Beantworte anhand des Forenthreads zum Steam-Download diese Fragen:
1. Wie muss Gamer1970 Steam nach eigener Aussage immer starten?
2. Welche zwei Wege schlägt Gamer1970 zur Lösung des Problems vor?
3. Woran liegt es laut TestudoImprobis, dass Steam sich bei ihm manchmal nicht verbindet?

- _TEXTAUSZUG_:
>>>>>

# Steam lädt runter: Nichts



## TestudoImprobis (26. September 2014)

*Steam lädt runter: Nichts*

Hallo,

folgendes Problem mit Steam: es zeigt an, dass es etwas herunterladen würde mit der vollen Geschwindigkeit, die zur Verfügung steht. Allerdings lädt es nichts runter. Ich weiß es klingt komisch und ist auch schwierig zu erklären.
Also im Systemtray wird angezeigt, dass Steam herunterlädt und auch die Netzwerkauslastung zeigt an, dass mit voller Geschwindigkeit herunter geladen wird. 
Allerdings wird weder im Systemtray noch in Steam selber angezeigt, was herunter geladen wird.

Wie kann ich dieses Problem lösen?

Vielen Dank im Voraus


----------



## Gamer1970 (26. September 2014)

*AW: Steam lädt runter: Nichts*

Klingt nach einem Problem mit der Anzeige im Steam-Client.
Also so wie du es beschreibst, lädt er tatsächlich runter, aber zeigt in Steam nichts an?!? In dem Fall würd ich mich mal in den Steam-Foren schlau machen, oder evtl. den Client neu installieren. Ich hab da manchmal auch komische Probleme... muß IMMER Steam als Admin starten und beim ersten Start bekomme ich die Meldung "Couldn't connect to Steam Network" - beim 2. Doppelklicken startet es dann normal und läuft auch.

Aber wie gesagt, probier's mit Neuinstallation/Recherche in den Steam-Foren. Vielleicht hat da ja jemand dasselbe Problem und eine Lösung dafür.


----------



## TestudoImprobis (26. September 2014)

*AW: Steam lädt runter: Nichts*

Ja, er lädt auch irgendwie runter. Also Internet ist komplett belastet und ich sehe ja, wie die Download Menge wächst. unter Downloads ist jedoch nichts.
Das mit dem nicht verbinden habe ich auch manchmal. Bei mir liegt das aber daran, dass bei einem Neustart sich das WLAN nichts sofort verbindet.


----------



## Shona (26. September 2014)

*AW: Steam lädt runter: Nichts*



TestudoImprobis schrieb:


> unter Downloads ist jedoch nichts


Was für "Downloads"? Wo schaust du da?


----------



## TestudoImprobis (26. September 2014)

<<<<<

- _ROHDATEN_:

>>>>>

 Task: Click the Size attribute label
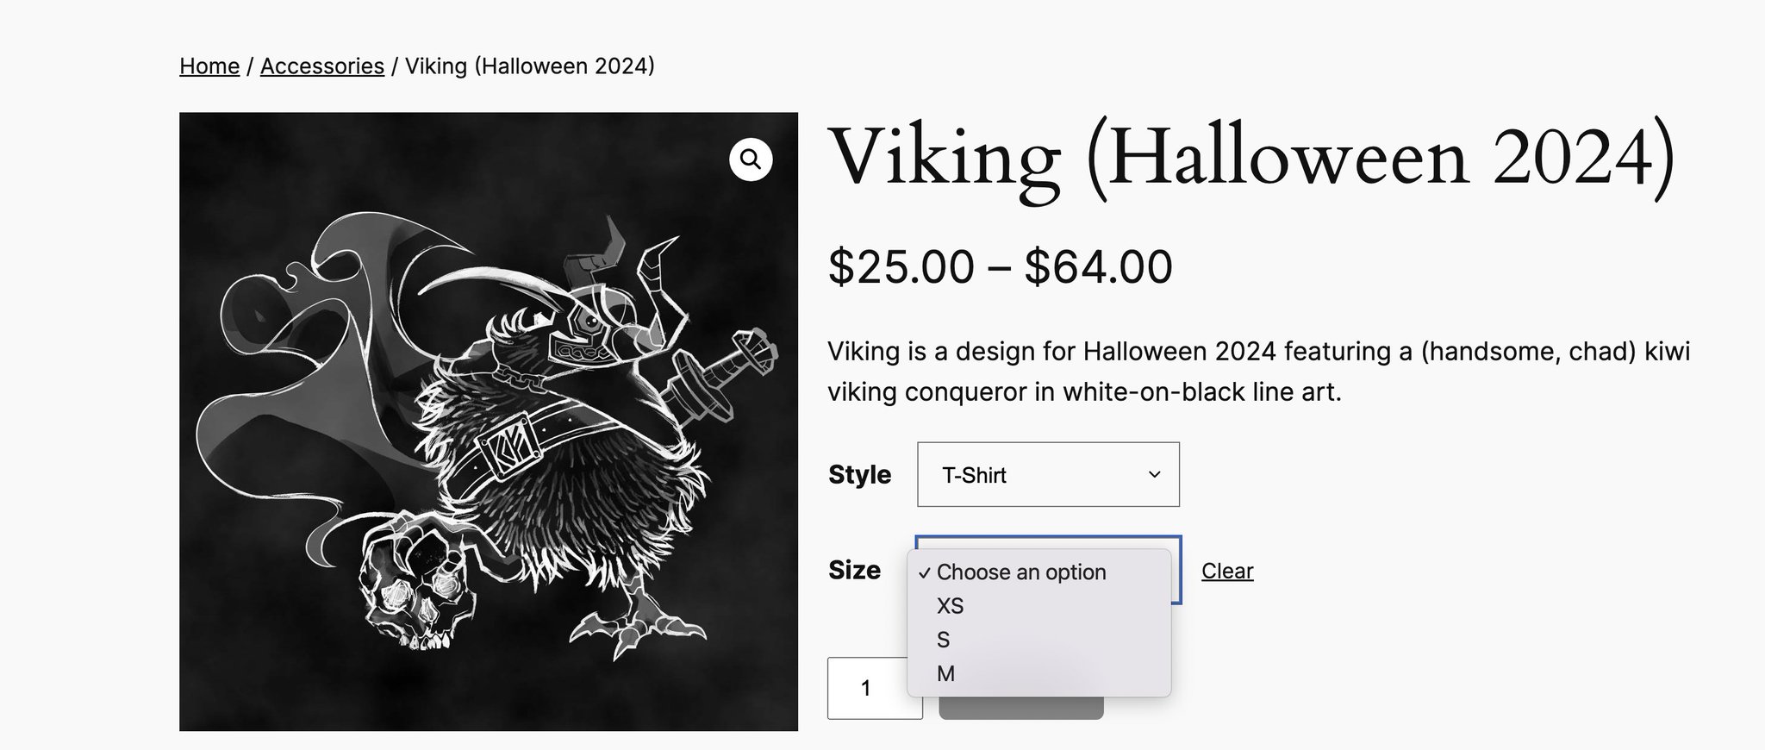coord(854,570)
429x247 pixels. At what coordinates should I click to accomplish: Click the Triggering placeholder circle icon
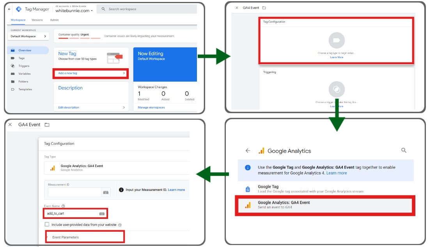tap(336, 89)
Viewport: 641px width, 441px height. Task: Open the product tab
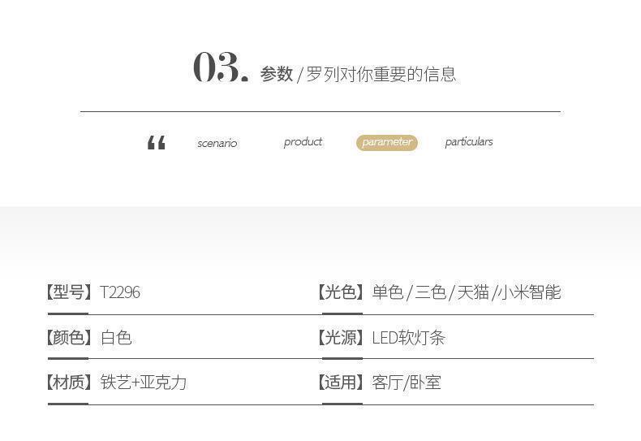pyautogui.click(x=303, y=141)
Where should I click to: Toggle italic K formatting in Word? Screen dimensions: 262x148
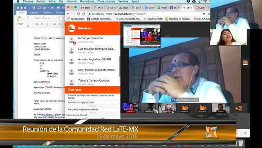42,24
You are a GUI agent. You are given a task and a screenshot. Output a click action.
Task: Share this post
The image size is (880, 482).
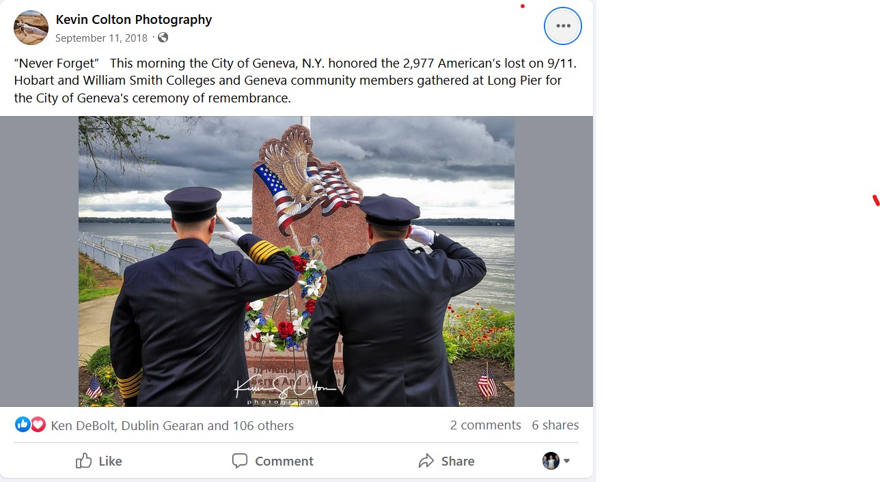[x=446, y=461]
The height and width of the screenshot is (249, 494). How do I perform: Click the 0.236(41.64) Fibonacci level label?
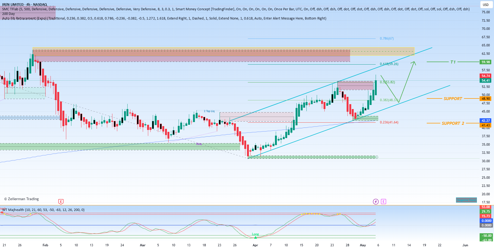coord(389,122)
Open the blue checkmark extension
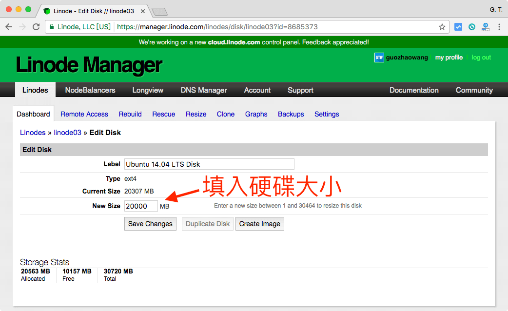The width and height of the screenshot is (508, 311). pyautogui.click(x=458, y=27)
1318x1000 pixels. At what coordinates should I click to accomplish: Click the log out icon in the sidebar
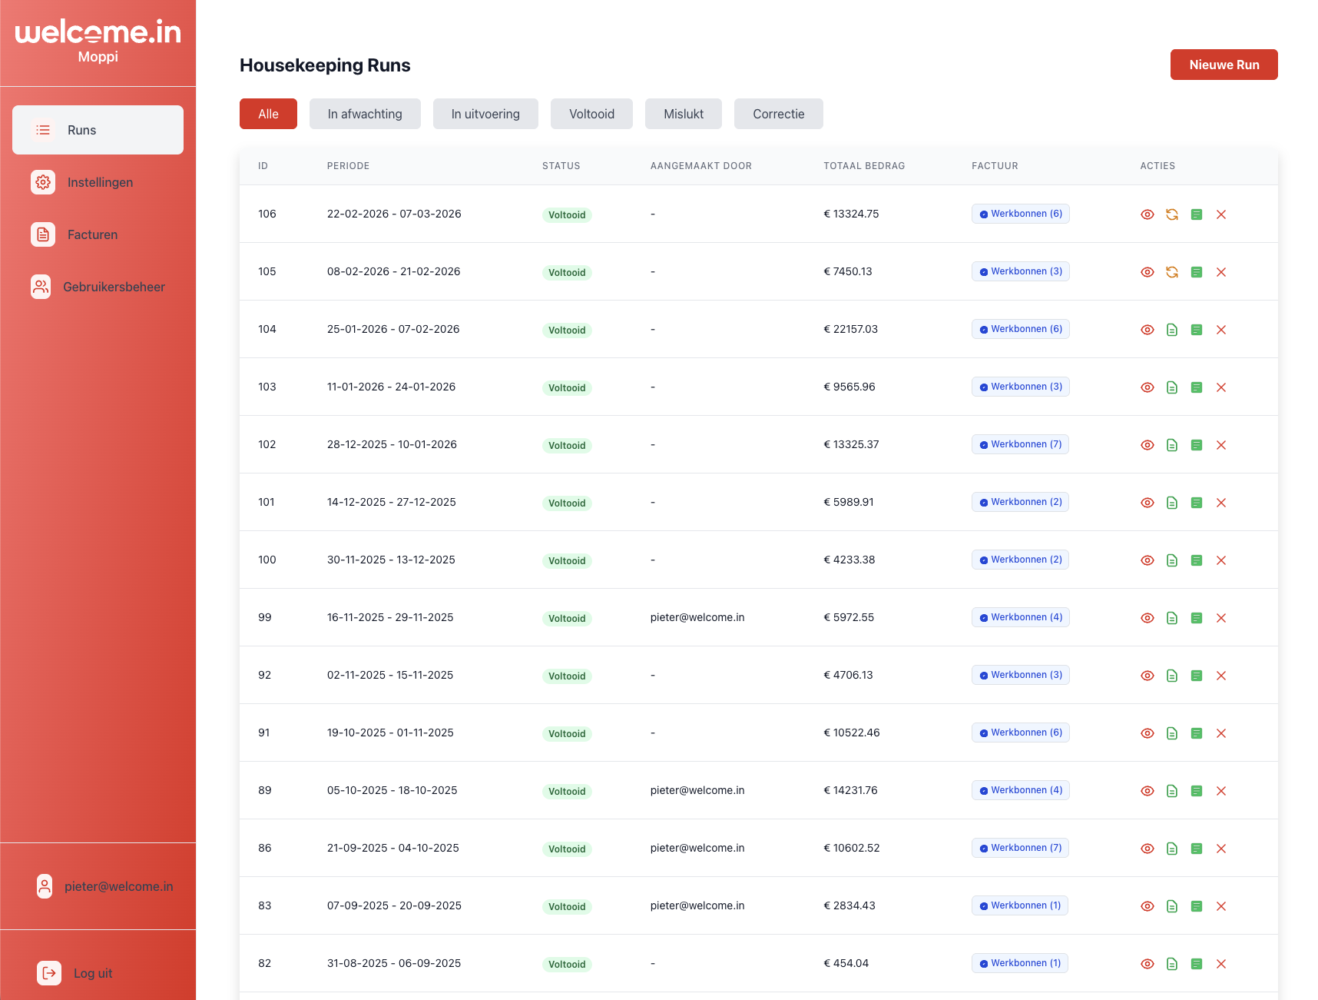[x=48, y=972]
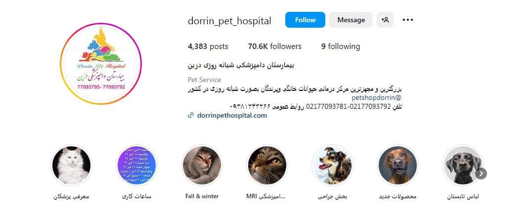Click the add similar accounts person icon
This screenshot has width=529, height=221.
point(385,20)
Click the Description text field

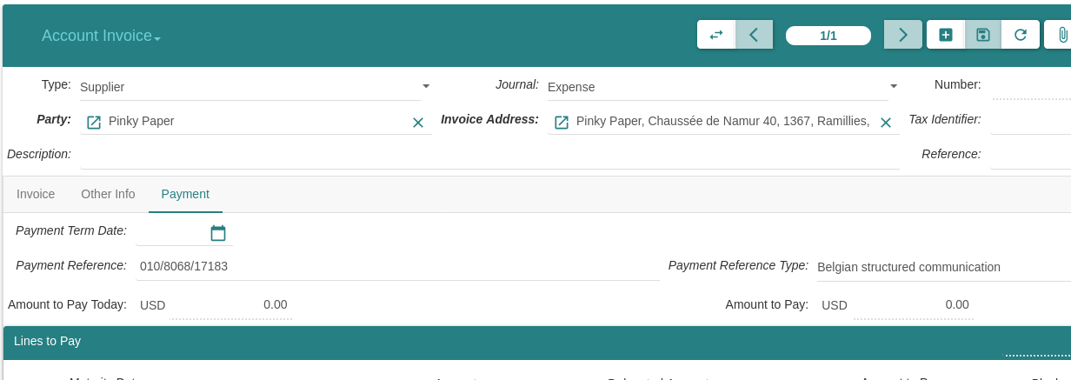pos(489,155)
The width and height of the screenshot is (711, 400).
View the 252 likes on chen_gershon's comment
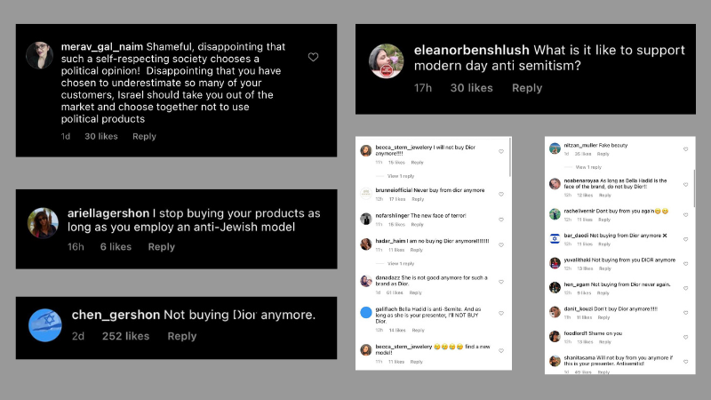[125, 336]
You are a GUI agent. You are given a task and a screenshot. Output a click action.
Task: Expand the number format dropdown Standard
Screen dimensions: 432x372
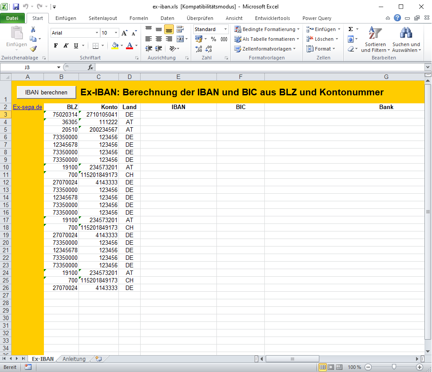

<<<<<

- _SCHRIFTLICHE ANTWORT_:
1. Als Admin.
2. Sich in den Steam-Foren schlau machen oder den Client neu installieren.
3. Nach einem Neustart verbindet sich das WLAN nicht sofort.